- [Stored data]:
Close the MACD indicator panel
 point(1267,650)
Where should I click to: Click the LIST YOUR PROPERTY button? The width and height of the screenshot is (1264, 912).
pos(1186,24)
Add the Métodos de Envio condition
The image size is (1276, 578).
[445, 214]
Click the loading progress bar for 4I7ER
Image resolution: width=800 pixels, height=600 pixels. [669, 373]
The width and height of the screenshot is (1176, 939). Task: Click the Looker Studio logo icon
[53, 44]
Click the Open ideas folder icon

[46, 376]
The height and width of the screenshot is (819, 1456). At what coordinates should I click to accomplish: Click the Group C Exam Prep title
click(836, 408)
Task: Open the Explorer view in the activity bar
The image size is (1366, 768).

- [Exercise prompt]:
Please repeat the data in full so that nothing differs from the original.

- [Output of the exercise]:
Close the MACD indicator panel
 point(1267,650)
Where should I click to: Click the LIST YOUR PROPERTY button? The width and height of the screenshot is (1264, 912).
pos(1186,24)
Add the Métodos de Envio condition
The image size is (1276, 578).
[445, 214]
Click the loading progress bar for 4I7ER
Image resolution: width=800 pixels, height=600 pixels. [669, 373]
The width and height of the screenshot is (1176, 939). Task: Click the Looker Studio logo icon
[53, 44]
Click the Open ideas folder icon

[46, 376]
The height and width of the screenshot is (819, 1456). At what coordinates should I click to accomplish: Click the Group C Exam Prep title
click(836, 408)
Task: Open the Explorer view in the activity bar
The image size is (1366, 768).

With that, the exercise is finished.